Dengan inisiatif pribadi, ia mengumpulkan telur dari satu sarang dan menetaskannya di rumah dengan menggunakan kotak-kotak styrofoam. Dari 100 telur, dia berhasil menetaskan 80 tukik. “Ternyata tidak sulit menetaskan telur penyu ini,” katanya.

Ia pun kemudian mengajak wisatawan melepas penyu-penyu lekang tersebut dari pinggir pantai. Tak disangka, peristiwa yang dirasanya biasa-biasa saja itu diabadikan oleh media lokal.

Rupanya langkah itu membuat ia kesulitan karena harus memenuhi pemeriksaan petugas Balai Konservasi Sumber Daya Alam (BKSDA) Kementerian Lingkungan Hidup dan Kehutanan serta satuan polisi pamongpraja (Satpol PP). “Saya waktu itu benar-benar tidak tahu, bahwa penyu termasuk binatang yang dilindungi,” katanya.

Untungnya dalih ini bisa dimengerti, dan kini pihak BKSDA aktif mendampingi Kikik dalam menangkar penyu.  Pada tahun 2014, ia mendapat bantuan pemerintah kabupaten Rp. 50 juta yang dimanfaatkan untuk membuat penangkaran penyu.  

Donatur dari Bali Zoo, Yayasan Widya Guna, serta lembaga donor pun ambil bagian. Diantaranya turut membantu membuatkan pagar keliling penangkaran agar terbebas dari ancaman anjing yang mengincar telur-telur penyu.
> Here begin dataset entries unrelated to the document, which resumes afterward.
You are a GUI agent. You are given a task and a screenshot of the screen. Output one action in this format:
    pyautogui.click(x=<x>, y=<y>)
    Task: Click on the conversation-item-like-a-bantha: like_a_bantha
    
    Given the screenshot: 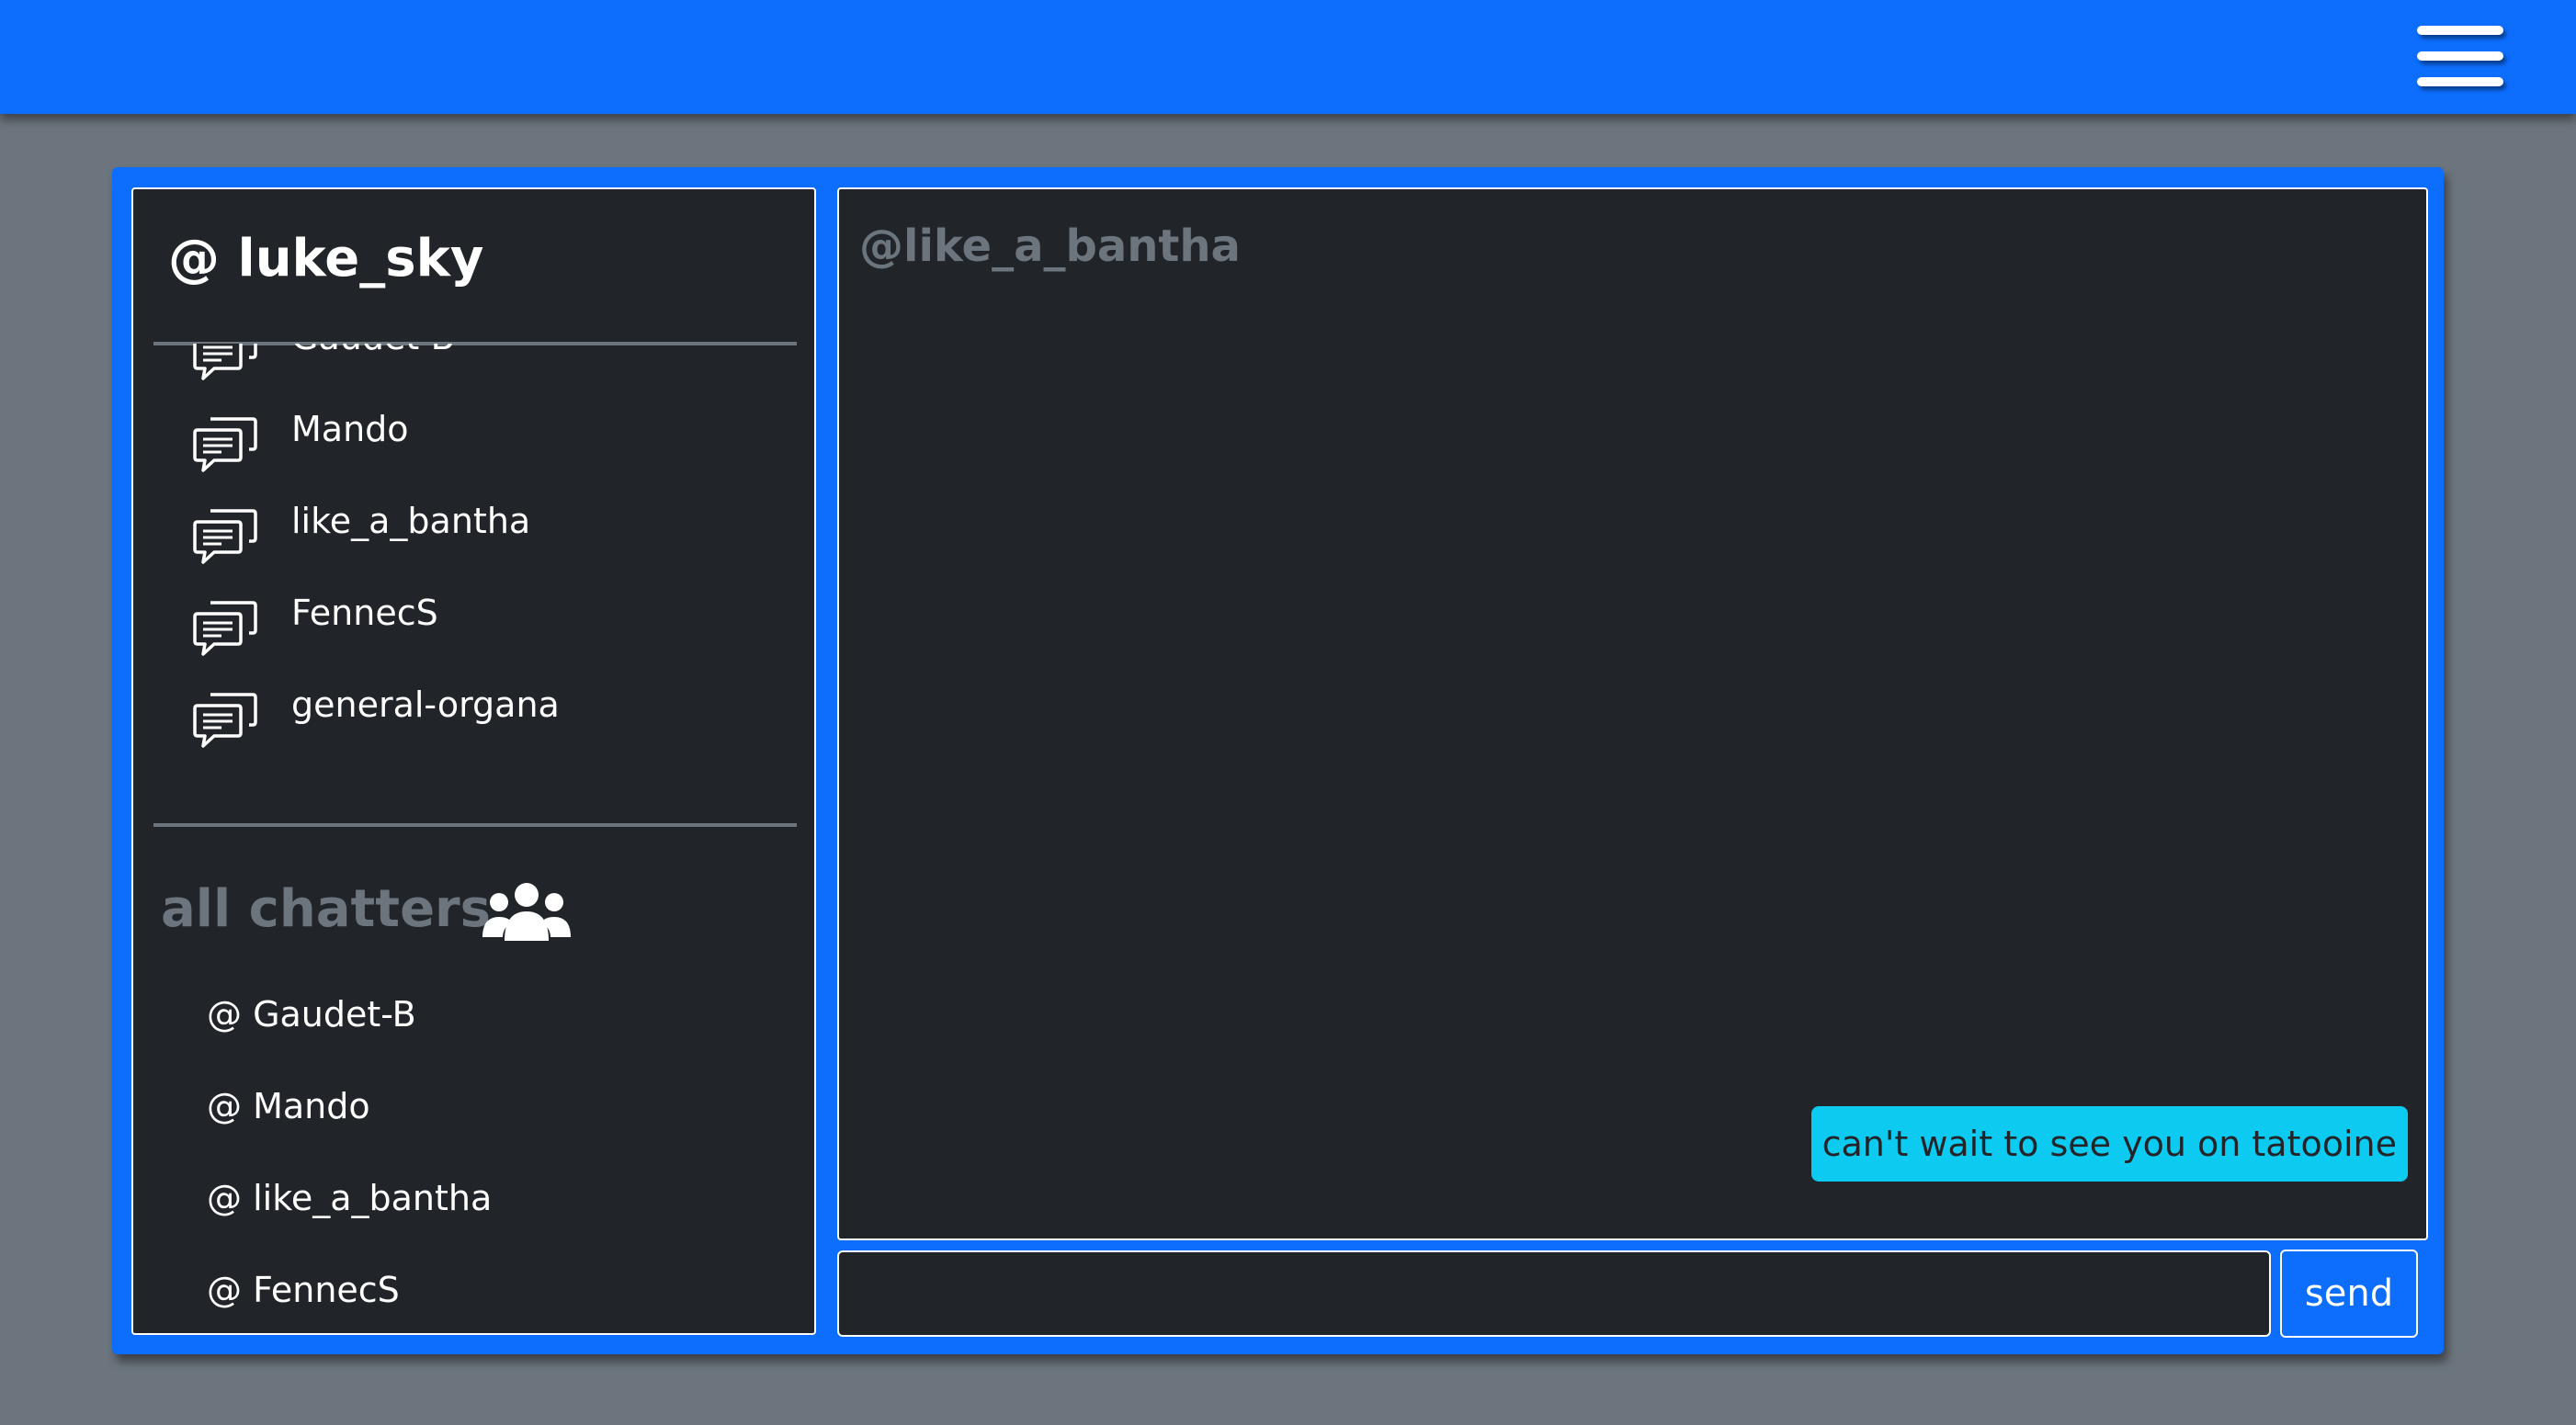 What is the action you would take?
    pyautogui.click(x=474, y=512)
    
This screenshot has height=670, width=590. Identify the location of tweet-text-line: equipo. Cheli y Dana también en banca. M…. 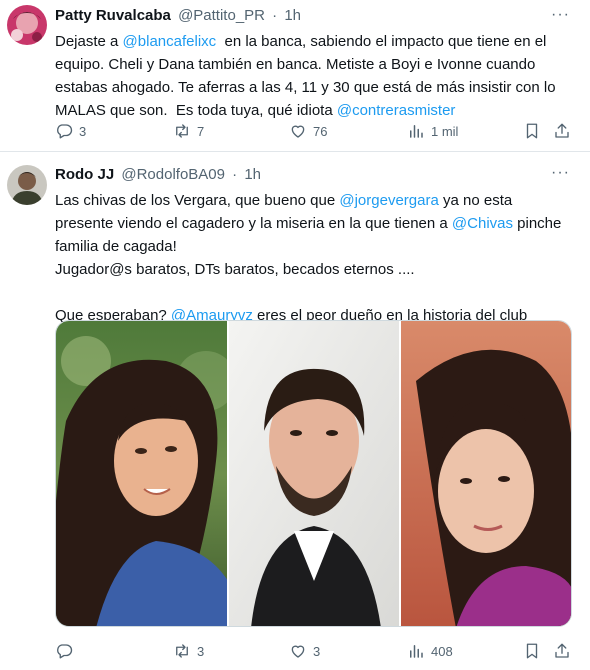
(315, 64).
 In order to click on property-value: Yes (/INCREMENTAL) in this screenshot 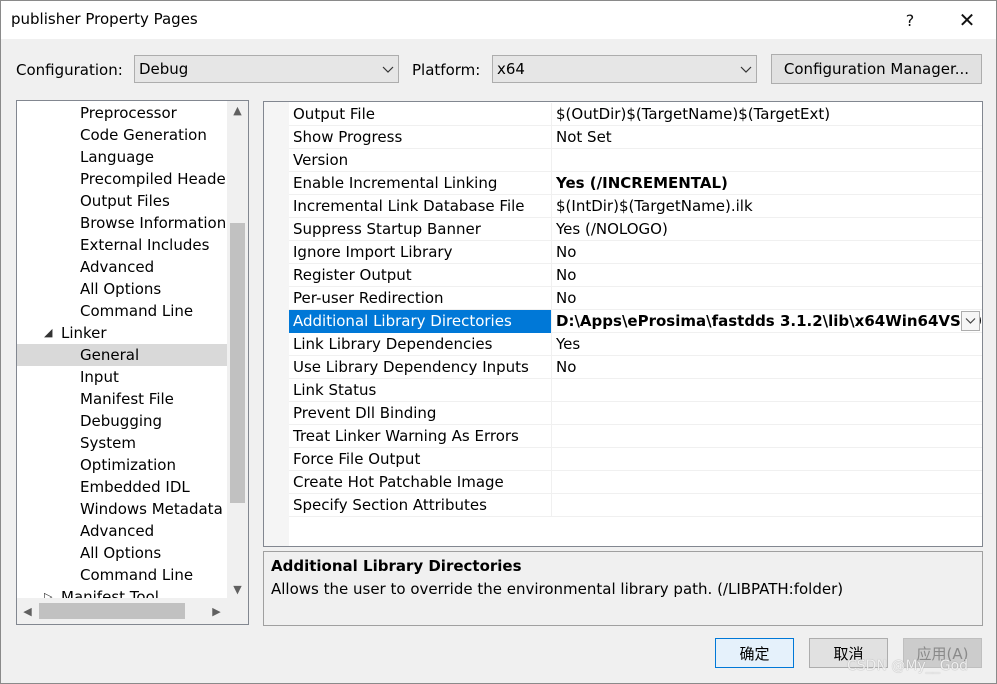, I will do `click(767, 184)`.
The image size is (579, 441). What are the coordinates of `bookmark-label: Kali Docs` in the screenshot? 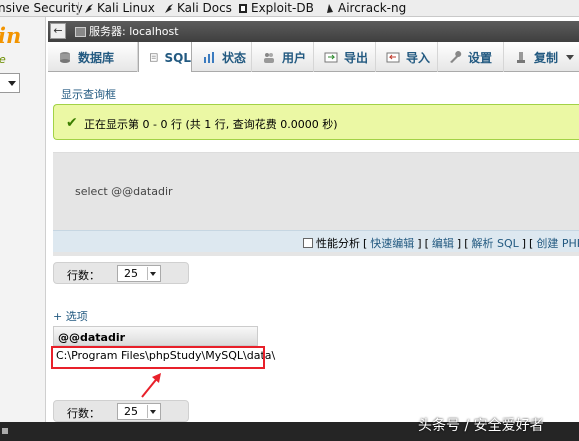 It's located at (204, 8).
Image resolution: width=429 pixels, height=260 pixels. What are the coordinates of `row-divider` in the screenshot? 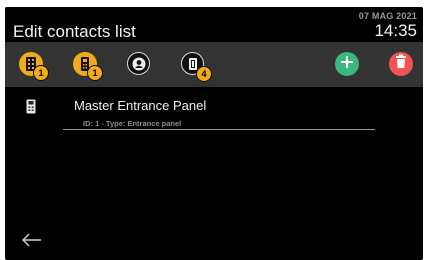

Setelah menggeluti dunia penyu ini, ia kini masih heran dengan perubahan hidupnya. “Saya ini dulu tukang judi dan mabuk, setelah kenal penyu kok jadi berhenti semua. Ini sisi positifnya yang saya rasakan secara pribadi,” katanya.

Apakah menjadi pelestari membuatnya meninggalkan dunia nelayan? Kikik mengatakan bisa mengatur waktu antara penetasan telur dan mencari ikan.

“Musim kemarau itu biasa paceklik ikan. Akan tetapi saat itu pas musim penyu bertelur. Jadi kami bisa mencari telur. Sebaliknya, musim ikan itu di musim hujan, dan penyu yang bertelur pun jarang. Jadi saat itu kami bekerja mencari ikan,” katanya.

Selain mencari telur penyu di sarang-sarang alam untuk ditetaskan, Kikik pun menerima telur-telur penyu yang dikumpulkan sejumlah nelayan dari daerah-daerah lain, seperti Klungkung dan Amed.  “Mereka membawa telur-telur itu kemari untuk ditetaskan. Ada yang dijual Rp 3.000 perbutir, ada yang titip saja, diambil setelah menetas,” katanya.

Hingga kini, sedikitnya Kelompok Konservasi Penyu Saba Asri telah melepaskan 2.327 tukik di Pantai Saba. Di penangkaran, Kiki masih memelihara 2.500 ekor yang siap dilepaskan ke alam.

I MADE KIKIK
Lahir:  Gianyar, 16 November 1967
Istri:    Ni Wayan Parwati (45)
Anak: -Ni Wayan Winiasih  (26)
-I Kadek Kerta Saba (19)
Pendidikan: SD 3 Saba
Pekerjaan: Nelayan pantai Saba, dan penangkar penyu lekang.